** START OF Supplied information **

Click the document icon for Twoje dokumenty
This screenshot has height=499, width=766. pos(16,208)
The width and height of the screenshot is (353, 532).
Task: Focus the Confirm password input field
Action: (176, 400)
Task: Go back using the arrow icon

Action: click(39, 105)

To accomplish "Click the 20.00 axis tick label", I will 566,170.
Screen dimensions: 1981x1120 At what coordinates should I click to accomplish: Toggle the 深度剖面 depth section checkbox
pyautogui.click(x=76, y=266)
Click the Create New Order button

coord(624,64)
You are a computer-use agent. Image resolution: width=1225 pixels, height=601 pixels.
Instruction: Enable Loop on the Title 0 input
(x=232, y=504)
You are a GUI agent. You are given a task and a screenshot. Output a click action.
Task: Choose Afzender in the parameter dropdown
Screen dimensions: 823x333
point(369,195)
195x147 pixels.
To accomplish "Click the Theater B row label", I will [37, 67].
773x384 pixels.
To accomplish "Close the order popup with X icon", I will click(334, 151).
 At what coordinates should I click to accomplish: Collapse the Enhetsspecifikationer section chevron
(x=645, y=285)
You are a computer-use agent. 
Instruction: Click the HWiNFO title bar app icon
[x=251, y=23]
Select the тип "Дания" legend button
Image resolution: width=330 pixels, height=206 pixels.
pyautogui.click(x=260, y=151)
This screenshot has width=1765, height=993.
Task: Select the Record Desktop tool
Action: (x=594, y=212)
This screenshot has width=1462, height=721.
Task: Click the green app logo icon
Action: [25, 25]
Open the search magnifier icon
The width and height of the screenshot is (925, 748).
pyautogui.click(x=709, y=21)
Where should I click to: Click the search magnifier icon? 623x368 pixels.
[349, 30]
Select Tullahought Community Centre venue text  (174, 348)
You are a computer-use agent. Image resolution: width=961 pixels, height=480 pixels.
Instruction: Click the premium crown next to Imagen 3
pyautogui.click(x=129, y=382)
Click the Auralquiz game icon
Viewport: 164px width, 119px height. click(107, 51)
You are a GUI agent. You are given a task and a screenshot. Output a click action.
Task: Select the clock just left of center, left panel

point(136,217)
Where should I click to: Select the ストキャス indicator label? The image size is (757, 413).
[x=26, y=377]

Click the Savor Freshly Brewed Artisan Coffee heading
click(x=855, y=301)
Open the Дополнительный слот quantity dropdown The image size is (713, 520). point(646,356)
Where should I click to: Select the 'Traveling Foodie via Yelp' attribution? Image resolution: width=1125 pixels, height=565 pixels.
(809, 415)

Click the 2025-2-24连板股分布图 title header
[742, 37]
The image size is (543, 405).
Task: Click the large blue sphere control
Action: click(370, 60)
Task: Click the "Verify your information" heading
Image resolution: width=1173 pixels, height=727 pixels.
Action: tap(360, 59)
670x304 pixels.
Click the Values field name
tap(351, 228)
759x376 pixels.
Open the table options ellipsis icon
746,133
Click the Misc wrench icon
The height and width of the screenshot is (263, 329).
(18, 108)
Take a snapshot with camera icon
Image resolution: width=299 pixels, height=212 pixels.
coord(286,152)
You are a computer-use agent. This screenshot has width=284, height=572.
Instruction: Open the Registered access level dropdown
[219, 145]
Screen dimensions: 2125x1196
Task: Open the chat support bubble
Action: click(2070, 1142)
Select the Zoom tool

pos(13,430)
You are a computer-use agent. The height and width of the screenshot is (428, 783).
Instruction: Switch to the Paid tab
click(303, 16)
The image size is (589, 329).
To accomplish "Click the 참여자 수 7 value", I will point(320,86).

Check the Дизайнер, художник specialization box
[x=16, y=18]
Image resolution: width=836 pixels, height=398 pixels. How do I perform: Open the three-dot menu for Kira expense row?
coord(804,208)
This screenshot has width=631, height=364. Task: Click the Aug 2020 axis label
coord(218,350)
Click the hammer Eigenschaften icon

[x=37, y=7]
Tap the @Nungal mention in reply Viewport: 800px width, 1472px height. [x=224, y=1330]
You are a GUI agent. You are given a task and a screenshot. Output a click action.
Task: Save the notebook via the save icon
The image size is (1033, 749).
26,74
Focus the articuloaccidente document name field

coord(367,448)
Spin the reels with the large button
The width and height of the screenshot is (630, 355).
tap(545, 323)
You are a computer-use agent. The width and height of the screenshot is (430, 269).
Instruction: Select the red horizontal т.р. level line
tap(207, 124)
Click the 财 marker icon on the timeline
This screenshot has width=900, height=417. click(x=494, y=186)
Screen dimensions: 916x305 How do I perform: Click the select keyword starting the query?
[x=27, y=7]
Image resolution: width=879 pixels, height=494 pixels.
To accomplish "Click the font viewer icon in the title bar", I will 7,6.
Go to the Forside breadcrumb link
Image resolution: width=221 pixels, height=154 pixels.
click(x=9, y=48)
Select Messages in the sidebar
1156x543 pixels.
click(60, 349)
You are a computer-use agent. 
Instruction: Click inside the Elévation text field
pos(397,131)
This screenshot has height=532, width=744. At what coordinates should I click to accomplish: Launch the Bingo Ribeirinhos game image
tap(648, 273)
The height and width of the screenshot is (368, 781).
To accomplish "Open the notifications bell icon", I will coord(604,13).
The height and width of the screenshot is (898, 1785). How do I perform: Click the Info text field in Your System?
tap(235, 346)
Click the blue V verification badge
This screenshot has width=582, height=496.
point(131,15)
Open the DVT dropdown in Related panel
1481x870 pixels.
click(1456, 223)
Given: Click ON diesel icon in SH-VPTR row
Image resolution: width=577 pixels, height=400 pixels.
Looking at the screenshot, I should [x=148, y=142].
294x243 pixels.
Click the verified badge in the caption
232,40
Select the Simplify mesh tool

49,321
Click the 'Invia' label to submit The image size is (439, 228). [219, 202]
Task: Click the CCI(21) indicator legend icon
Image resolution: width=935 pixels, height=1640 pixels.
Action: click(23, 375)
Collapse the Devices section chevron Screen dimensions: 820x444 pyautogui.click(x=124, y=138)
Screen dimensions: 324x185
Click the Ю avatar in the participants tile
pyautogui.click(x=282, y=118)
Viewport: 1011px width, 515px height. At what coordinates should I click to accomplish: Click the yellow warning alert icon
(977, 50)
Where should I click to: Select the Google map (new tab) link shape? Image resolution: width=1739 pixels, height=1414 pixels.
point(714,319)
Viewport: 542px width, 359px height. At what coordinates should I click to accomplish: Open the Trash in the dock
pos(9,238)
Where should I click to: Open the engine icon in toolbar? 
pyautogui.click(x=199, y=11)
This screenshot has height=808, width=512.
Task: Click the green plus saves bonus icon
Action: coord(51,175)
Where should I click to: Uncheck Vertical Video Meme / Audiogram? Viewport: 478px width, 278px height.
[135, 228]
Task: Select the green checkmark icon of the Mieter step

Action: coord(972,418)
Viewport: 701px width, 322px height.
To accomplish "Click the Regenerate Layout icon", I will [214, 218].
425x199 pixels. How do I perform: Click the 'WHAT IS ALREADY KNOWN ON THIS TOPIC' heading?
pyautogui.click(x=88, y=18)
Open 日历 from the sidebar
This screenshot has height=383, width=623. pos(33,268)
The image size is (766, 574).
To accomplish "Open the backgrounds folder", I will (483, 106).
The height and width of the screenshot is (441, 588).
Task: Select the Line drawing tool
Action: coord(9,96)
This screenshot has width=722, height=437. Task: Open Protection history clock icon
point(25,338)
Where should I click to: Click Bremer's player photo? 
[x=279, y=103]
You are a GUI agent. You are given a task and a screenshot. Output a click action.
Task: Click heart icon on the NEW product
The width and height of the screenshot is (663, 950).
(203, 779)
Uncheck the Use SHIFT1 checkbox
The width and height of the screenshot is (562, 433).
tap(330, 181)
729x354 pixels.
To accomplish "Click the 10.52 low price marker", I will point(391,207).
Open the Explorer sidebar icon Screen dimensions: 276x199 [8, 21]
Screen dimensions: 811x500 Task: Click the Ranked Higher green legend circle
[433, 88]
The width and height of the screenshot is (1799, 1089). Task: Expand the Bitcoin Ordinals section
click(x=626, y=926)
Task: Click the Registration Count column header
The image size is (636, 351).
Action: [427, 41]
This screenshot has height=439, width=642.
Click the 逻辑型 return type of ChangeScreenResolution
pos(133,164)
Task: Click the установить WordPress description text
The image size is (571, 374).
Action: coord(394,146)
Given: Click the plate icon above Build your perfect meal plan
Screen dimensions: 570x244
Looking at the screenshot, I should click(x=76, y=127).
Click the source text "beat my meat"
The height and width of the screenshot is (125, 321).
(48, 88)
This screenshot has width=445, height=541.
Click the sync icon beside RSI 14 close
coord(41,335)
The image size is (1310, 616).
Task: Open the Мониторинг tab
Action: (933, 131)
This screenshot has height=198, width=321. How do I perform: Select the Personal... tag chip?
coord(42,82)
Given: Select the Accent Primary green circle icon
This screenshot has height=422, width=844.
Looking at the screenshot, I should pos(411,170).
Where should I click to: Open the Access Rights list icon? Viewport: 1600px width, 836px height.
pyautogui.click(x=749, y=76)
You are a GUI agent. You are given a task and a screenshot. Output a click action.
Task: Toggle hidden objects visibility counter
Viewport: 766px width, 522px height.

** END OF Supplied information **

Problem: Copy the entries above word for word, starting at the line that contains "At what coordinates should I click to accomplish: Collapse" and ending at the line that contains "Action: click(370, 60)", both included.

Task solution:
 At what coordinates should I click to accomplish: Collapse the Enhetsspecifikationer section chevron
(x=645, y=285)
You are a computer-use agent. 
Instruction: Click the HWiNFO title bar app icon
[x=251, y=23]
Select the тип "Дания" legend button
Image resolution: width=330 pixels, height=206 pixels.
pyautogui.click(x=260, y=151)
This screenshot has width=1765, height=993.
Task: Select the Record Desktop tool
Action: (x=594, y=212)
This screenshot has width=1462, height=721.
Task: Click the green app logo icon
Action: [25, 25]
Open the search magnifier icon
The width and height of the screenshot is (925, 748).
pyautogui.click(x=709, y=21)
Where should I click to: Click the search magnifier icon? 623x368 pixels.
[349, 30]
Select Tullahought Community Centre venue text  (174, 348)
You are a computer-use agent. Image resolution: width=961 pixels, height=480 pixels.
Instruction: Click the premium crown next to Imagen 3
pyautogui.click(x=129, y=382)
Click the Auralquiz game icon
Viewport: 164px width, 119px height. click(107, 51)
You are a GUI agent. You are given a task and a screenshot. Output a click action.
Task: Select the clock just left of center, left panel

point(136,217)
Where should I click to: Select the ストキャス indicator label? The image size is (757, 413).
[x=26, y=377]

Click the Savor Freshly Brewed Artisan Coffee heading
click(x=855, y=301)
Open the Дополнительный слот quantity dropdown The image size is (713, 520). point(646,356)
Where should I click to: Select the 'Traveling Foodie via Yelp' attribution? Image resolution: width=1125 pixels, height=565 pixels.
(809, 415)

Click the 2025-2-24连板股分布图 title header
[742, 37]
The image size is (543, 405).
Task: Click the large blue sphere control
Action: click(370, 60)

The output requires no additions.